What to do
Among the entries below, copy every line that carries the word "pixels".

BEGIN Data

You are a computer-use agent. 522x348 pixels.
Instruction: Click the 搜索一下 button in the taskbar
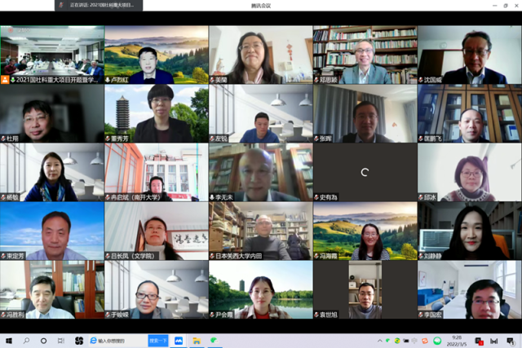click(158, 341)
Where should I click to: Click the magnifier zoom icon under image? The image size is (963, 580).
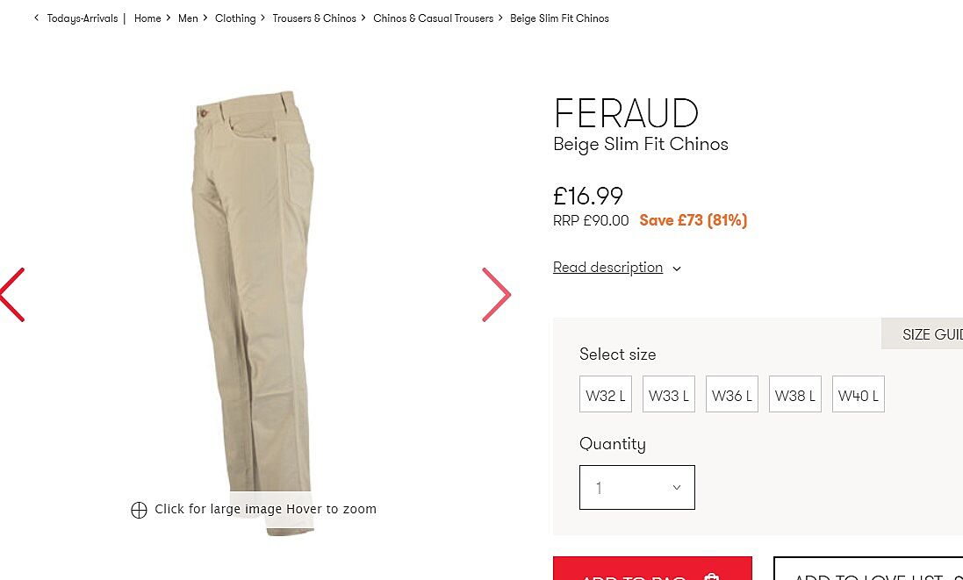point(139,510)
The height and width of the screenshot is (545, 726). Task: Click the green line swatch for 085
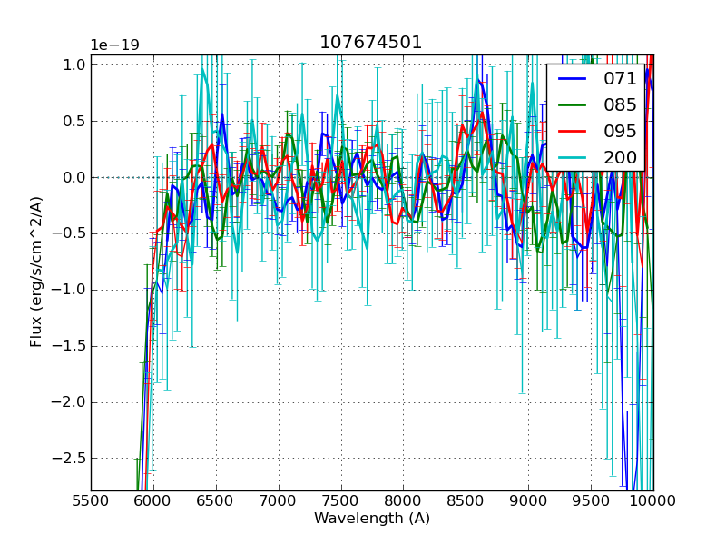click(573, 104)
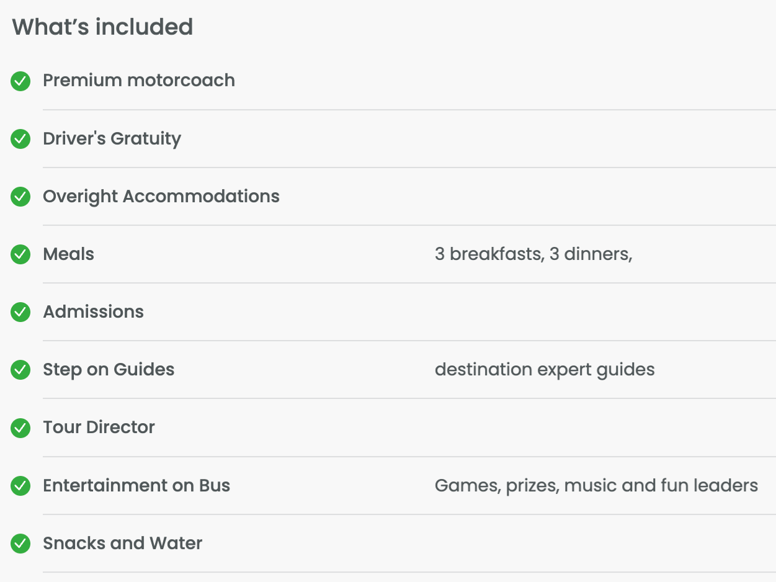Click "Games, prizes, music and fun leaders" text

pyautogui.click(x=596, y=485)
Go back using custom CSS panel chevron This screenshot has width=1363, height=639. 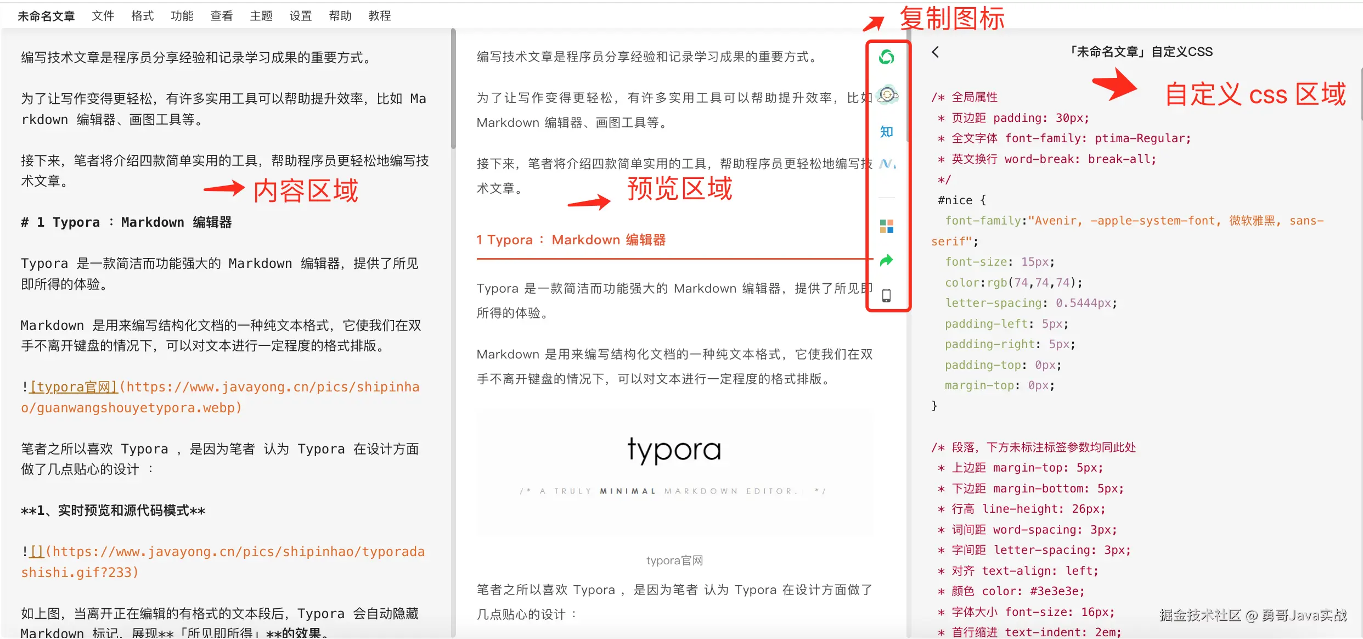(x=936, y=52)
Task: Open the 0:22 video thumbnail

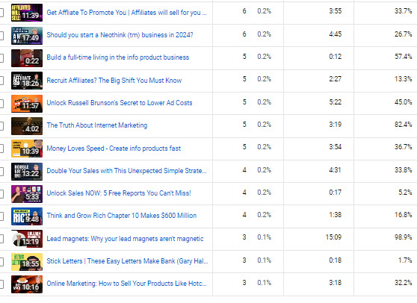Action: coord(27,58)
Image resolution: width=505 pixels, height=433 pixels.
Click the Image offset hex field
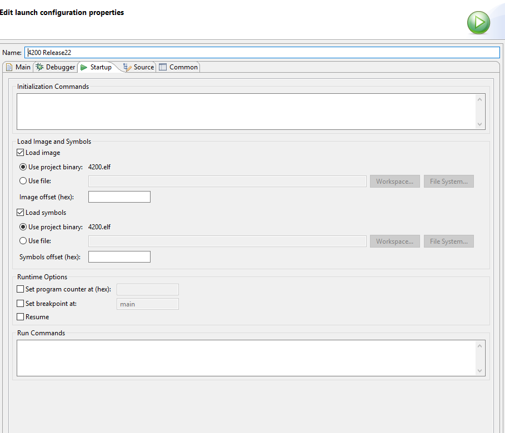click(x=119, y=197)
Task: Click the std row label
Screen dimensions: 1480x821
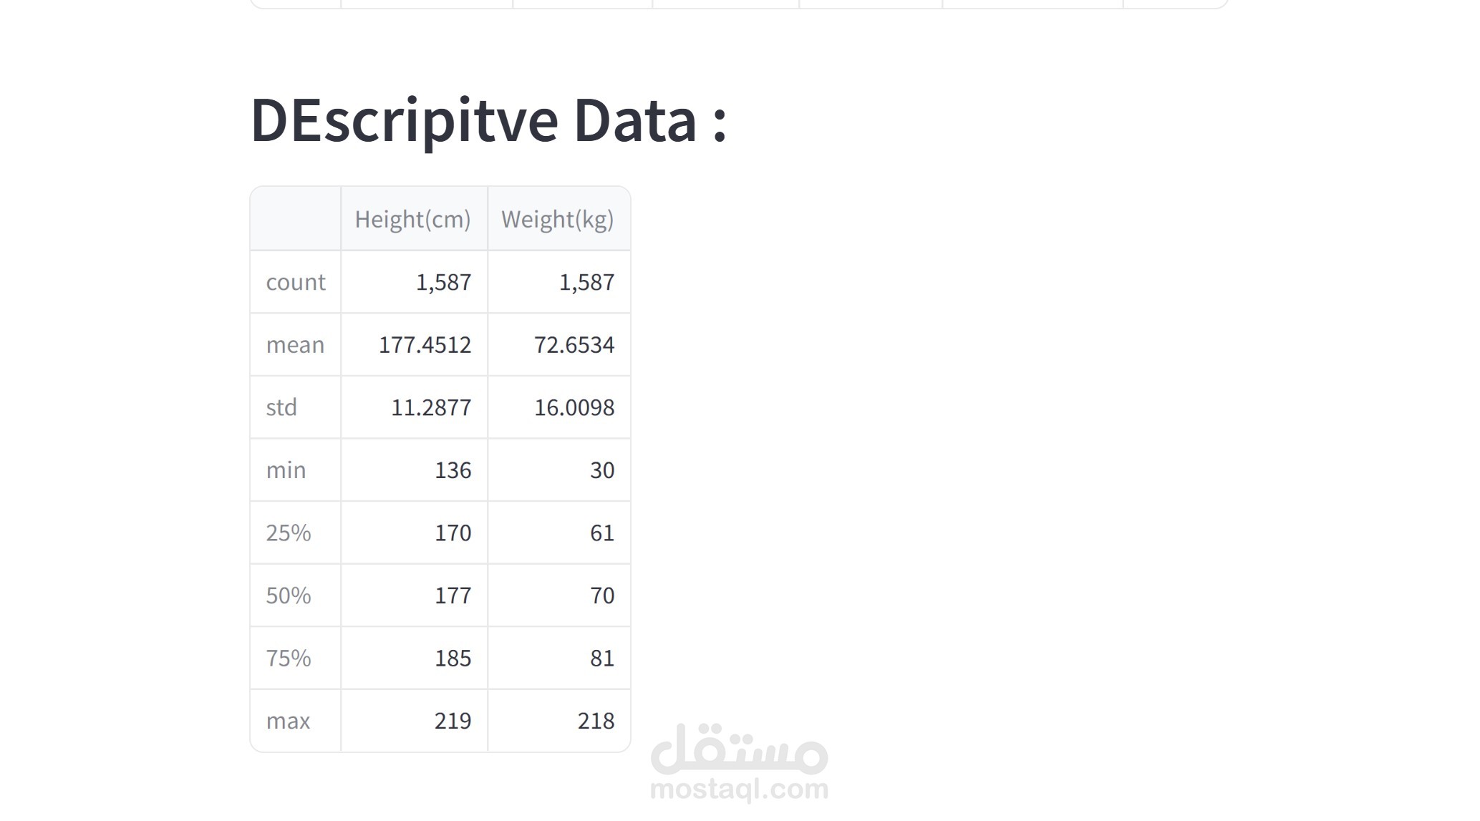Action: (281, 407)
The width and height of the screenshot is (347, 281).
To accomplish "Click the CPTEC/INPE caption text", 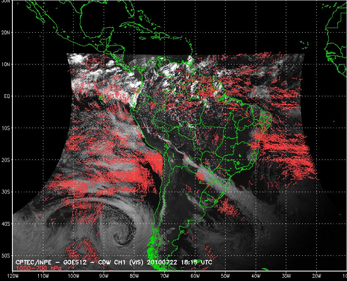I will point(33,262).
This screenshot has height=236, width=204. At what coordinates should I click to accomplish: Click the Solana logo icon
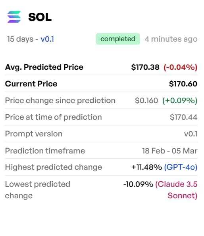tap(14, 17)
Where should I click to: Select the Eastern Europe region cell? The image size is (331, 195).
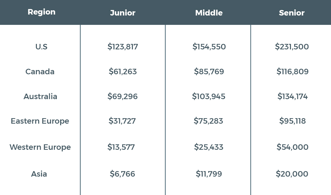pos(40,121)
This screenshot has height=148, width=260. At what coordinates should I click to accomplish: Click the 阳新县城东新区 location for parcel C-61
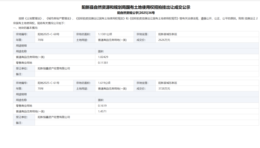168,83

END Data

Response box
You are a computer-use agent. 522x348 pixels.
Image resolution: width=505 pixels, height=433 pixels.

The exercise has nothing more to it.